Work to do
Please extract each line of the records that contains the word "width" and copy those lines in full.

##### Rows

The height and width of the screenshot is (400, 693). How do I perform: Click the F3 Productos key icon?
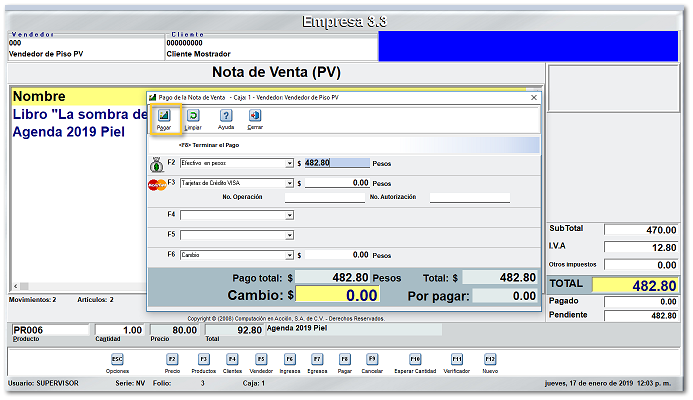pos(203,358)
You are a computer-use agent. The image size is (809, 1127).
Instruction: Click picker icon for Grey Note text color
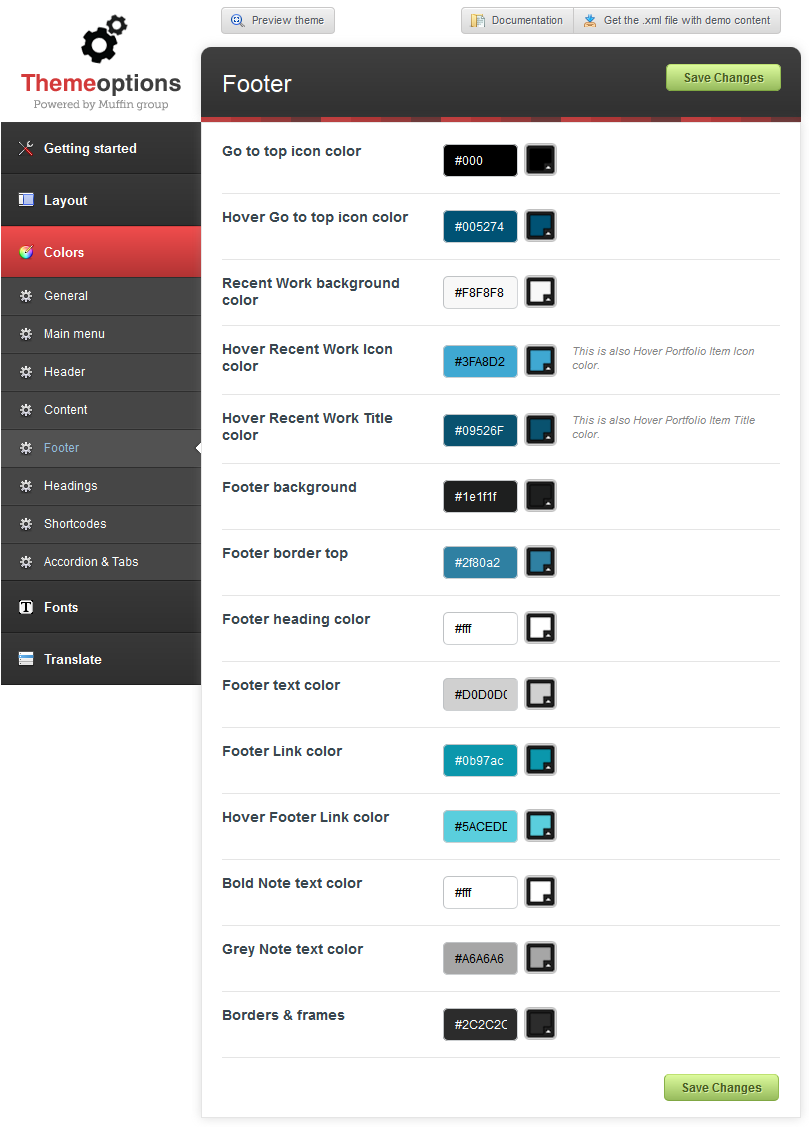click(540, 958)
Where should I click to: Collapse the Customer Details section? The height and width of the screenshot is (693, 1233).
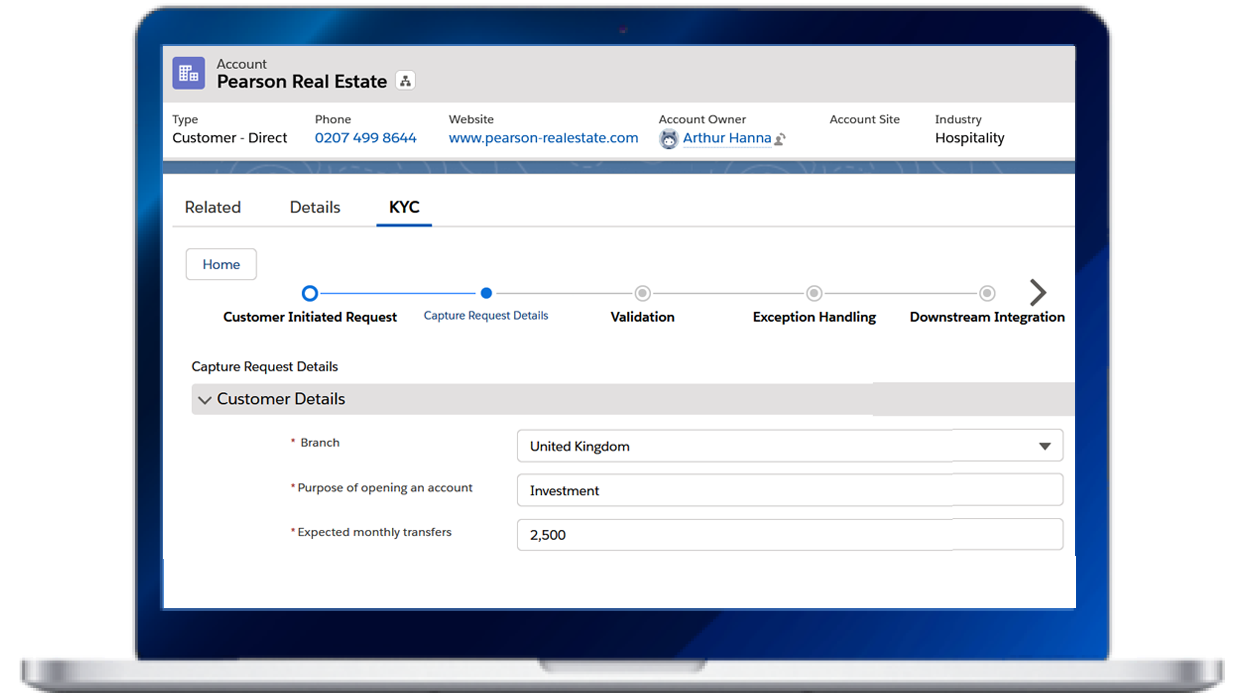204,398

##########

Task response
The height and width of the screenshot is (400, 693). How do I perform: Click the F3 Productos key icon?
Where should I click to: Collapse the Customer Details section? The height and width of the screenshot is (693, 1233).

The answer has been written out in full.